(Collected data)
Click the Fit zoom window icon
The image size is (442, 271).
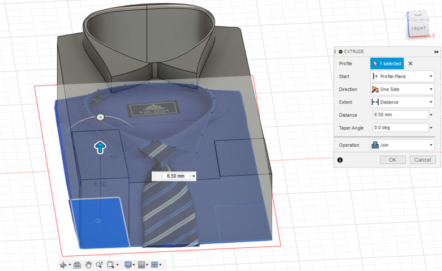[x=111, y=264]
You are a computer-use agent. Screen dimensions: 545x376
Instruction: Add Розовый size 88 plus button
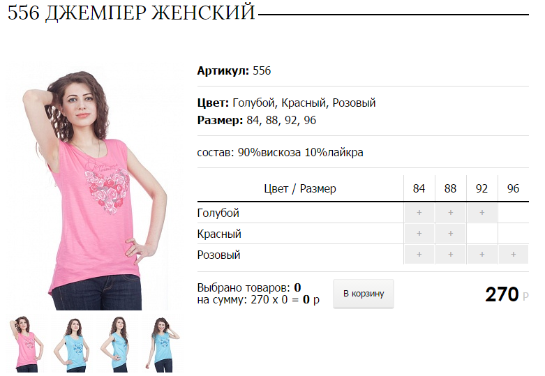click(451, 255)
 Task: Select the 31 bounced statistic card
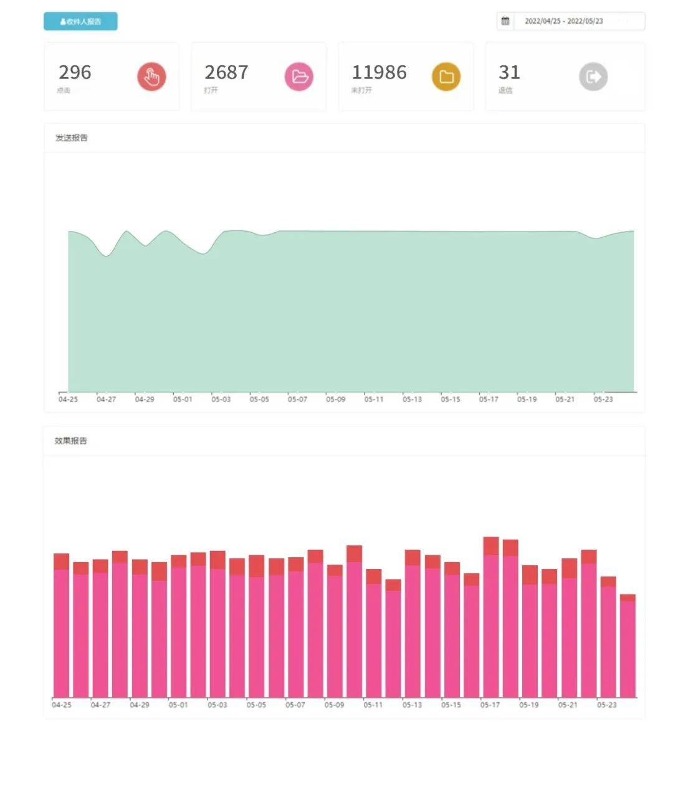click(x=565, y=77)
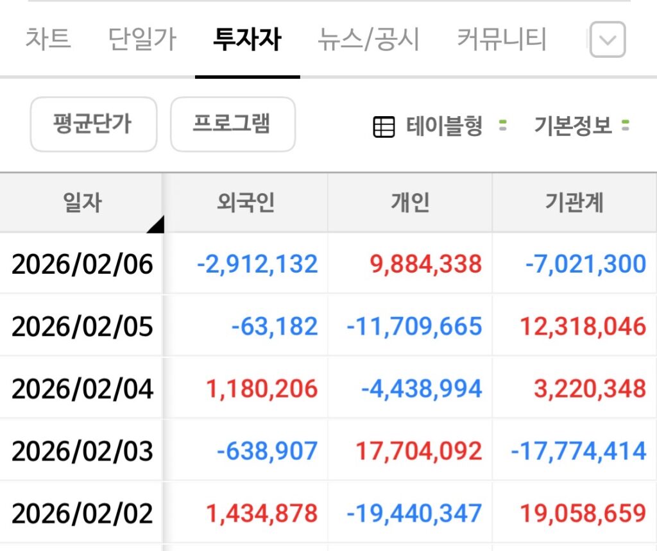Select the 투자자 tab
The width and height of the screenshot is (657, 551).
pos(247,40)
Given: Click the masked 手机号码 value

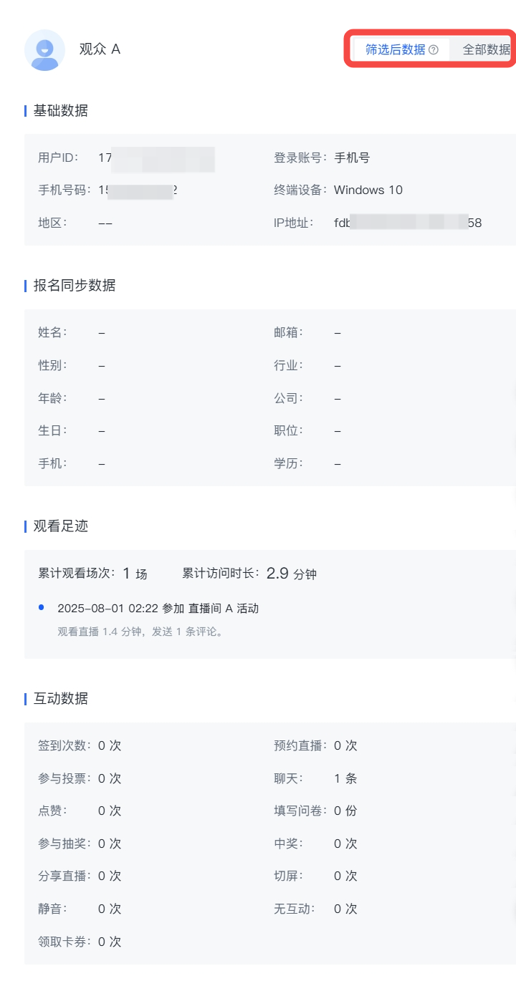Looking at the screenshot, I should [x=138, y=190].
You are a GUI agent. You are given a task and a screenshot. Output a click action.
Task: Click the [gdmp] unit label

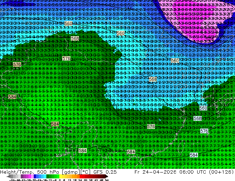(71, 172)
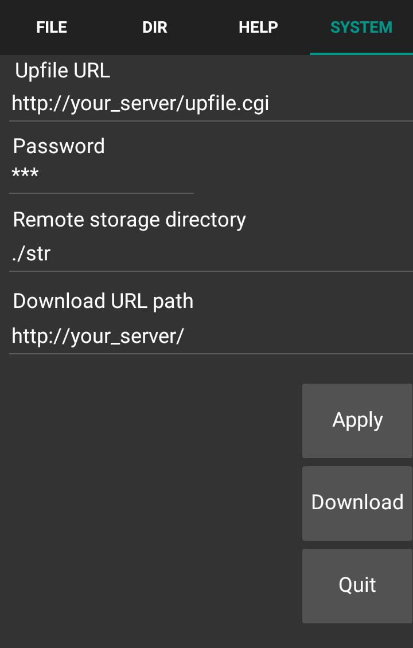Image resolution: width=413 pixels, height=648 pixels.
Task: Focus the Download URL path field
Action: point(211,337)
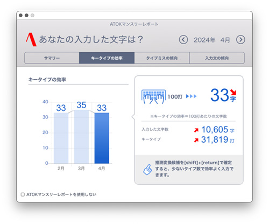Click the red down arrow beside 33字
Viewport: 269px width, 224px height.
pyautogui.click(x=233, y=92)
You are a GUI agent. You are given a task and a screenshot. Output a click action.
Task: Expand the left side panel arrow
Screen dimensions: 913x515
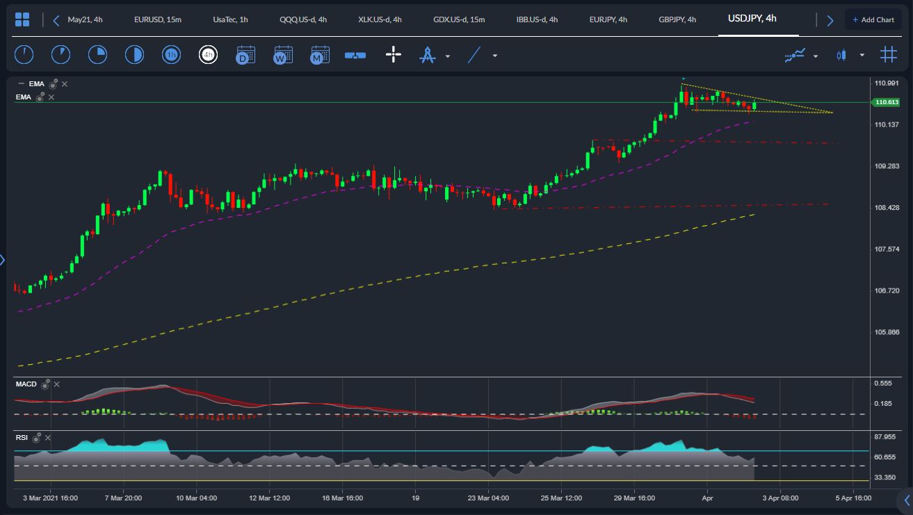pyautogui.click(x=3, y=260)
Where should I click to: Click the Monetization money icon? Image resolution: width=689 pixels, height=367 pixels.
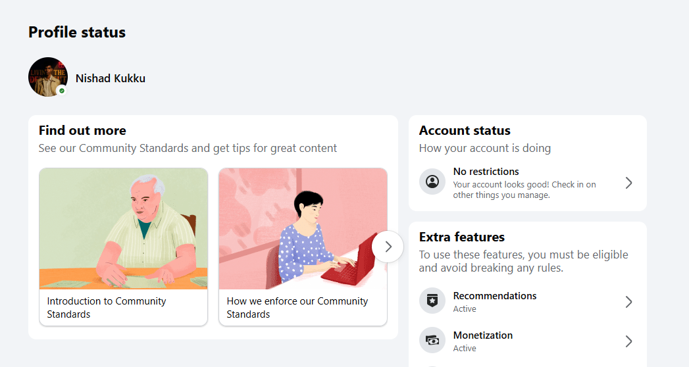432,341
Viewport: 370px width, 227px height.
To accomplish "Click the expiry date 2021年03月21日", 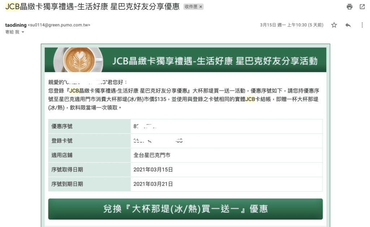I will click(153, 184).
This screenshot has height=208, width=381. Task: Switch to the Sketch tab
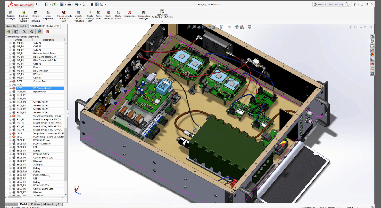point(23,26)
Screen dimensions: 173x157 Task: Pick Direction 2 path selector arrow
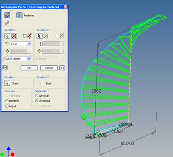coord(39,36)
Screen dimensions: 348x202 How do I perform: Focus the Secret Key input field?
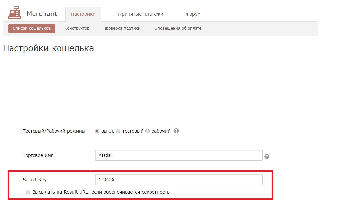click(x=179, y=180)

§ **What needs to be done**: Going by the entries above, repeat exactly the lines that start at the line with "Task: Click the [gdmp] unit label" and go on through the line with "Task: Expand the left side panel arrow". Pictures are not part of the copy.

§ **Solution to the problem**:
Task: Click the [gdmp] unit label

(71, 172)
Image resolution: width=413 pixels, height=648 pixels.
Task: Focus the Download URL path field
Action: point(211,337)
Click the red down arrow beside 33字
Viewport: 269px width, 224px height.
pyautogui.click(x=233, y=92)
You are a GUI agent. You are given a task and a screenshot. Output a click action.
Task: Expand the left side panel arrow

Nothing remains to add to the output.